Task data:
## BEGIN
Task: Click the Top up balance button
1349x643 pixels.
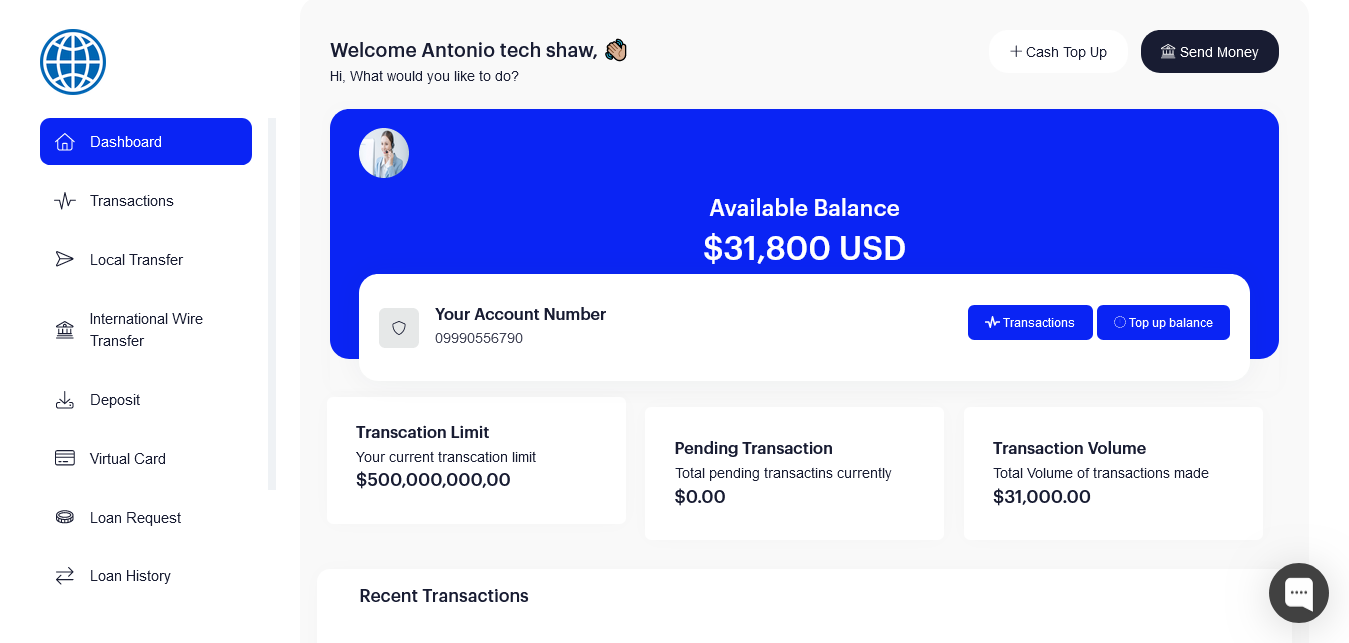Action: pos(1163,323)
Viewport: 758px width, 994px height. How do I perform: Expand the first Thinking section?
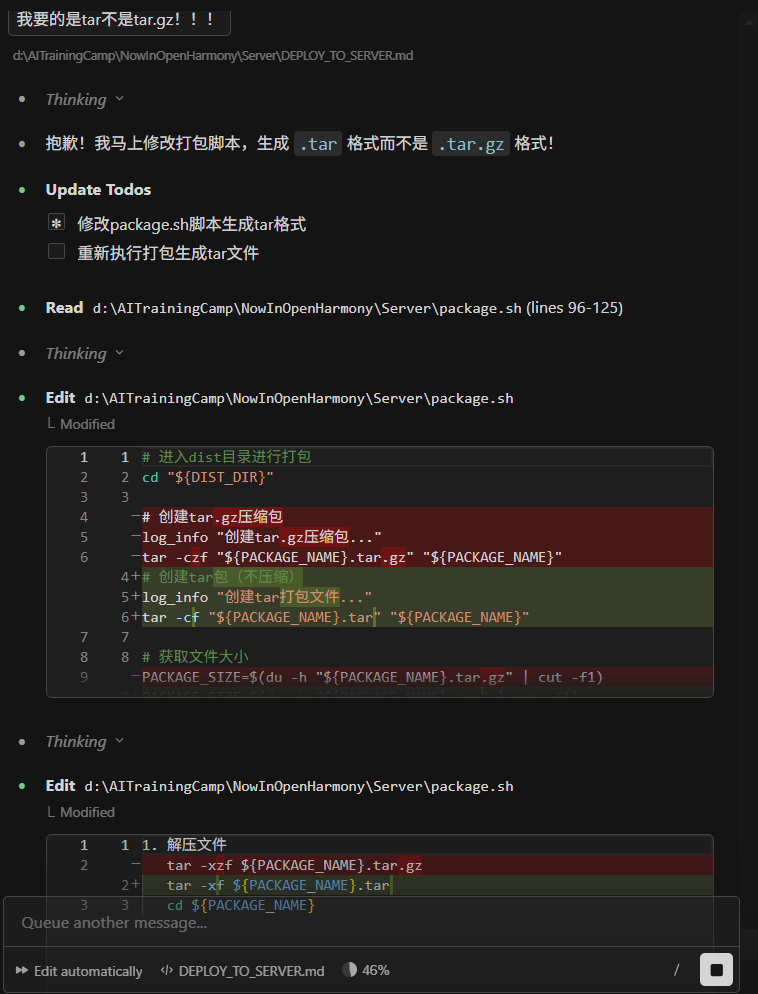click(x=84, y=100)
## END
Set exercise: Give the records between the line holding "Viewport: 758px width, 994px" and the end of the records, inclusive, as a two-column CSV with the columns text and result and one row for each record. Put each field in quotation marks, turn any line breaks into spaces, and leave out the pictures.

Exercise answer:
text,result
"Viewport: 758px width, 994px height. How do I perform: Expand the first Thinking section?","click(x=84, y=100)"